Texto citado |

•••••

Entrevista: Todos os T´s e acentos nos IS de Tetê Espíndola

*por Raphael Vidigal

“A ciência pode classificar e nomear os órgãos de um sabiá
mas não pode medir seus encantos.
Quem acumula muita informação perde o condão de adivinhar: divinare.
Os sabiás divinam.” Manoel de Barros

Tetê Espíndola nunca foi artista de um voo só. E não é espantoso para os que conhecem de perto a trajetória da cantora e instrumentista, além do espanto de admiração já recorrente, que ela alce voo duplo ao lançar o álbum que contém duas fases distintas da carreira. Com link para venda no site oficial da artista, o novo trabalho agrega no mesmo encarte os discos “Pássaros na Garganta”, lançado em 1982 com músicas de Tetê, Arrigo Barnabé e Carlos Rennó, e que lhe rendeu à época o prêmio APCA de artista revelação, e “Asas do Etéreo”, totalmente inédito, com participações deliciosamente ao sabor de Tetê.

“O álbum duplo já foi lançado em São Paulo, no SESC Vila Mariana, em março, com a participação de todos os convidados”, revela. Entre estes figuram nomes habituais das andanças pelos ares de Tetê, como Arrigo Barnabé, DuoFel, Felix Wagner, Paulo Lepetit, e outros convocados para esta ocasião especial, cuja sintonia com o trabalho da artista é inegável. Lá estão Hermeto Pascoal, Egberto Gismonti, Jacques Morelenbaum, Almir Sater, Trio Croa, Teco Cardoso, Bocato, Marcelo Pretto e o rebento natural da artista, o filho querido Dani Black. Com lançamento pelo selo SESC, a arte da caixa ficou a cargo de Lula Ricardi.

•••••

Trechos de dados |
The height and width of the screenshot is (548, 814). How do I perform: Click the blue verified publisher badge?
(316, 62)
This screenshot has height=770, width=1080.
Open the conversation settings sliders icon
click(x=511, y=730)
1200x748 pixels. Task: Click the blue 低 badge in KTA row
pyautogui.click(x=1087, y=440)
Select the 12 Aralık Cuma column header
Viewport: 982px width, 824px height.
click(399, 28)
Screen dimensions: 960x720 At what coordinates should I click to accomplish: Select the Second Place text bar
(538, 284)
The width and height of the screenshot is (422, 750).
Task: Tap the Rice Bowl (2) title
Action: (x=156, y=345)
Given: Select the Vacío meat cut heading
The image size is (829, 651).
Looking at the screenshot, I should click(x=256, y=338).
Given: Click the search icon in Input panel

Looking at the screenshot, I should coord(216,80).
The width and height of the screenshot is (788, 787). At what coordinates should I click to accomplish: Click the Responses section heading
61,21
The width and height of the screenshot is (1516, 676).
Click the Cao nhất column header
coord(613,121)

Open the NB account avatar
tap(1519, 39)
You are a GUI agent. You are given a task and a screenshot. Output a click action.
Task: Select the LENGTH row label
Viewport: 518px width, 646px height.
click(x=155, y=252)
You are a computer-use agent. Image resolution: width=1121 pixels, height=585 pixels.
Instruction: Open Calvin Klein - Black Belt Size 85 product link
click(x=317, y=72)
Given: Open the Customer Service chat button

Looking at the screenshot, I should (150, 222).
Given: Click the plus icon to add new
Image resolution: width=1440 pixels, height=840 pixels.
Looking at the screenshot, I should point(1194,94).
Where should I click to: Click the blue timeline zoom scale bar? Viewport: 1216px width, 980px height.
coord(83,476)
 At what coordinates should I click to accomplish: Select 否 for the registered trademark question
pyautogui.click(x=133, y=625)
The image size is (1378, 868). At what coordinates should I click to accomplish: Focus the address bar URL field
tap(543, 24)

•••••

Instruções |
[A] Segundo a entrevista com Tetê Espíndola, que prêmio o disco “Pássaros na Garganta” rendeu à artista na época do lançamento?
[B] Prossiga com a entrevista com Tetê Espíndola logo após o último parágrafo apresentado.
Os registros são um material à parte.

Resultados |
[A] O prêmio APCA de artista revelação.

[B]
TIMBRES
Lula também é o autor da capa do álbum “Evaporar”, lançado por Tetê em 2007. Ao todo, a artista contabiliza 17 títulos em sua discografia, já contando com o novo trabalho, além de participações especiais em outros discos. Natural de Mato Grosso do Sul, ela apareceu para a cena em 1978, com o disco “Tetê e o Lírio Selvagem”, já prenunciando o gosto pela natureza e a inquietude. Em “Asas do Etéreo” Tetê é a única responsável pela autoria de 3 canções. “As outras são com parceiros especiais, como o Carlos Rennó, a Marta Catunda, Arnaldo Black, Luhli, Bené Fonteles e Breno Ruiz”, entrega, sem perdão, os comparsas nessa aventura.

No total, “Asas do Etéreo” presenteia o ouvinte com 12 faixas, cada qual com uma peculiaridade. “A ideia inicial foi a escolha dos timbres dos instrumentos em relação à sonoridade da craviola, mas depois as próprias composições foram pedindo as participações”, avalia. Habituada a ouvir bem a natureza e o que pedem seus instrumentos, Tetê não se fez de rogada e atendeu ao pedido de suas criações. “No caso de ‘Trigo do Amor’ senti que além da guitarra Dani Black deveria cantar e isso abriu espaço pra performance da voz de Arrigo Barnabé em ‘Diga Não’ e a percussão corporal de Marcelo Pretto no ‘Triste Acauã’”, explica com o raciocínio interligado de sentimentos e intuições.

TEMPEROS
Ainda sobre as participações é óbvio que não poderia faltar a espontaneidade e a loucura lúcida do incontrolável Hermeto Pascoal. Como de costume, ele não obedeceu à previsibilidade. “No caso de Hermeto ele começou a gravação de ‘Crisálida-Borboleta’ experimentando o piano, mas acabou sentindo que era a escaleta que deveria tocar, e isso definiu a participação de Egberto Gismonti com o piano na faixa ‘Acácias’, que foi a última gravação do projeto”, lembra. Como se pode ver cabe no tempero de Tetê um tanto de flora, fauna e a liberdade de voar ao ritmo do coração. “Todos esses artistas foram escolhidos por ter uma ligação com minha trajetória”, assinala.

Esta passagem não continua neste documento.